The platters would be returned to the kitchen, each with a slice of flesh remaining. No doubt they noticed this, our rulers, and convinced themselves that we were adequately fed; that we were satisfied, more than satisfied. Why else return to the kitchen food untouched?

A month passed. Our new lives had properly begun. My file of lecture notes mounted, quarter-inch by quarter-inch, but I took time off to walk. I walked along the Strand and up Fleet Street and on to the City, I walked through the royal parks and up to Camden Town and Hampstead and saw Hampstead Heath. I trekked through Whitehall and Millbank, noting the monuments and learning the views. I tramped through museums and art galleries – anything that was free. Julianne haunted the cinemas with her friends, and the union bar, and the pubs on Tottenham Court Road, and she would speak quite casually of things she had eaten, of by-the-way omelettes and hamburgers, which were a natural part of her evenings out.

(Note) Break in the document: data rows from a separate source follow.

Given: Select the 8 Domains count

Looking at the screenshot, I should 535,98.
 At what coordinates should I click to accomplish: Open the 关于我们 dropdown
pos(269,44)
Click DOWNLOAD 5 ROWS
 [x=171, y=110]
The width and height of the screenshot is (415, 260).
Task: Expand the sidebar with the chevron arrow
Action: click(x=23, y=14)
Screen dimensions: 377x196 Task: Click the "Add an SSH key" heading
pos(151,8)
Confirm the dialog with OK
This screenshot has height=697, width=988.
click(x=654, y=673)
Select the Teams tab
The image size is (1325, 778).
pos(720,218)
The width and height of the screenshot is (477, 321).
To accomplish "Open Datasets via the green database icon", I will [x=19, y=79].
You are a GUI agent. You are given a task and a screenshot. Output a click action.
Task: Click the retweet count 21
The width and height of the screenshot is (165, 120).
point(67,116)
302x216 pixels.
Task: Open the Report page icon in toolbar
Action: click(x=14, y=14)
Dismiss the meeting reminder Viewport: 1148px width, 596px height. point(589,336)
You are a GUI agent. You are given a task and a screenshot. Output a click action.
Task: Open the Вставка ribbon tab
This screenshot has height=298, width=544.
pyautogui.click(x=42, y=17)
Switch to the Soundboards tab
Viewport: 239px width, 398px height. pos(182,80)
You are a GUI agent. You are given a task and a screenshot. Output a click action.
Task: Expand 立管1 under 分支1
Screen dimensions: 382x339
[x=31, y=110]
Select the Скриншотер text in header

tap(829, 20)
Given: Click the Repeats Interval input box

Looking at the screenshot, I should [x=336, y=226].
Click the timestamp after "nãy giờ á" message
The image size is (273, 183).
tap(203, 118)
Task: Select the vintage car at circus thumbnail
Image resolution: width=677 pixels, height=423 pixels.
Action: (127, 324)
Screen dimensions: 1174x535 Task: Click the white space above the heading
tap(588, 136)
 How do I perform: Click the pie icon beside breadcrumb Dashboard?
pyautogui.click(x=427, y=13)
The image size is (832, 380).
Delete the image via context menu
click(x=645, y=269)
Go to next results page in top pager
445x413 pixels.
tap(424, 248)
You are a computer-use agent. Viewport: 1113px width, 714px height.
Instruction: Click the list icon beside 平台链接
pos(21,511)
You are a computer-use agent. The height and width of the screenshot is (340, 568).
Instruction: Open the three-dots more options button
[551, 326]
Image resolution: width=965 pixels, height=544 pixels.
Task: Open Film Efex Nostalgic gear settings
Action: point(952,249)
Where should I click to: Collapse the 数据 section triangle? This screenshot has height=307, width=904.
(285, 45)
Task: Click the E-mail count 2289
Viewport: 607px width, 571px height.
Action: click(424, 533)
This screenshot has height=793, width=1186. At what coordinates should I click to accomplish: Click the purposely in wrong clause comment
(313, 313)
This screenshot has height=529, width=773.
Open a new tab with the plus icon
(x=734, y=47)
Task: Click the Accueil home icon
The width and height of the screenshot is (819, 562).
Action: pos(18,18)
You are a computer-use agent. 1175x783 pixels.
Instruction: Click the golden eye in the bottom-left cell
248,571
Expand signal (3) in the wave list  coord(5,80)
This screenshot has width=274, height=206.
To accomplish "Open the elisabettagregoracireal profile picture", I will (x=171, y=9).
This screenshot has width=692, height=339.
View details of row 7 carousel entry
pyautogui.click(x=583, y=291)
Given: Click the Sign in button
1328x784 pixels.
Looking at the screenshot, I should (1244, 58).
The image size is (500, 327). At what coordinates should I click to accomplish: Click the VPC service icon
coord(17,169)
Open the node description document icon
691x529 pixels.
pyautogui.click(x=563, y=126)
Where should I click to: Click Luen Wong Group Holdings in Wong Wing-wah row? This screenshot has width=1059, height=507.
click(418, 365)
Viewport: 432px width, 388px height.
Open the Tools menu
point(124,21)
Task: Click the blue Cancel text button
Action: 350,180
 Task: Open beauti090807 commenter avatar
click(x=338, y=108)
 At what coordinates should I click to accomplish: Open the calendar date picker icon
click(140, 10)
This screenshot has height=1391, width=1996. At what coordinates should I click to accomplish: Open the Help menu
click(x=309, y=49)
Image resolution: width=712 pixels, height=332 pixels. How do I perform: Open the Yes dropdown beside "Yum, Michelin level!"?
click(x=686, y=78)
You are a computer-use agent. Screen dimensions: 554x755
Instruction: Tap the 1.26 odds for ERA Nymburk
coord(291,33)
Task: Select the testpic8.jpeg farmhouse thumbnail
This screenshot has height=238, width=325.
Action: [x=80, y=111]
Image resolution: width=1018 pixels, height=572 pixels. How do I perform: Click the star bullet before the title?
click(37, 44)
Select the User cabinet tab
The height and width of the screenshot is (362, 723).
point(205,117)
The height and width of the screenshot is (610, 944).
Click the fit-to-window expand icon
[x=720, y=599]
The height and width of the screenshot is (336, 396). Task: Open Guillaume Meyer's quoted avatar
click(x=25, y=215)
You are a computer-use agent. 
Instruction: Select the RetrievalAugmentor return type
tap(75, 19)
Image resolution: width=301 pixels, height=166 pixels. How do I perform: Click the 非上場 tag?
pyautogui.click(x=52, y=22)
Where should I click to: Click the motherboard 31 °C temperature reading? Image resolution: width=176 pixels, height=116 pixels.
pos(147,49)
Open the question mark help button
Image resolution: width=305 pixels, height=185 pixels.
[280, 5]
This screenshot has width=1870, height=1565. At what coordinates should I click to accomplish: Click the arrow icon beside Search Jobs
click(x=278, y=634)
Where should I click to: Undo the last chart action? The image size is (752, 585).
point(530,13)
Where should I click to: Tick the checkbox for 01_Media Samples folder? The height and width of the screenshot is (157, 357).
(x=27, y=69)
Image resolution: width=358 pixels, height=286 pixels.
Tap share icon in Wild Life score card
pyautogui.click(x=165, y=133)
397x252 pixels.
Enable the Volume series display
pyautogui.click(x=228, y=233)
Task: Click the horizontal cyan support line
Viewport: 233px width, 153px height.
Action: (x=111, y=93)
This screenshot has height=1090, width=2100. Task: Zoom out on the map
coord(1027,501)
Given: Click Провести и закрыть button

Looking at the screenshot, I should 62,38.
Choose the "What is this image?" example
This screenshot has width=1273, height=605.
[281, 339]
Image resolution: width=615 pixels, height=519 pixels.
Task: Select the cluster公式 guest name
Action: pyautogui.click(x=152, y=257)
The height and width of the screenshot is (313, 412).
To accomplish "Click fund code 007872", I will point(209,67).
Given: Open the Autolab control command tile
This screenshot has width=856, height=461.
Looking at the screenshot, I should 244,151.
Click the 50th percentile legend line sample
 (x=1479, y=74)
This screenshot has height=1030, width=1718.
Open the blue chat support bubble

I was happy, in those early weeks. There were times when I felt holy, lucky, selected. At Tonbridge Hall there was order and warmth, so I did not care if there were regulations too. My tutors spoke to me with respect, as if I were a sentient and sensitive being; this was a relief after the routine sarcasms of nuns. I felt like a feather-light duchess, skimming down Drury Lane in the mornings; but there was an insistent migraine pain behind my left eye, which pricked at my sensibilities, made me clever and sharp, but which left me shaking sometimes, uncertain in the traffic, unsure of the parameters of my own body. That winter was mild, and so I wore my pale shower-proof until Bonfire Night, and after that a duffel coat which had been donated to me before I left home by a distant cousin. Sometimes, extracting coins from my purse, I travelled on the tube late at night, going God knows where: Arsenal, Angel, Kentish Town. Later I would have to make up for my time off by sitting under the lamp at the desk I had reserved for myself, writing very fast in black ink.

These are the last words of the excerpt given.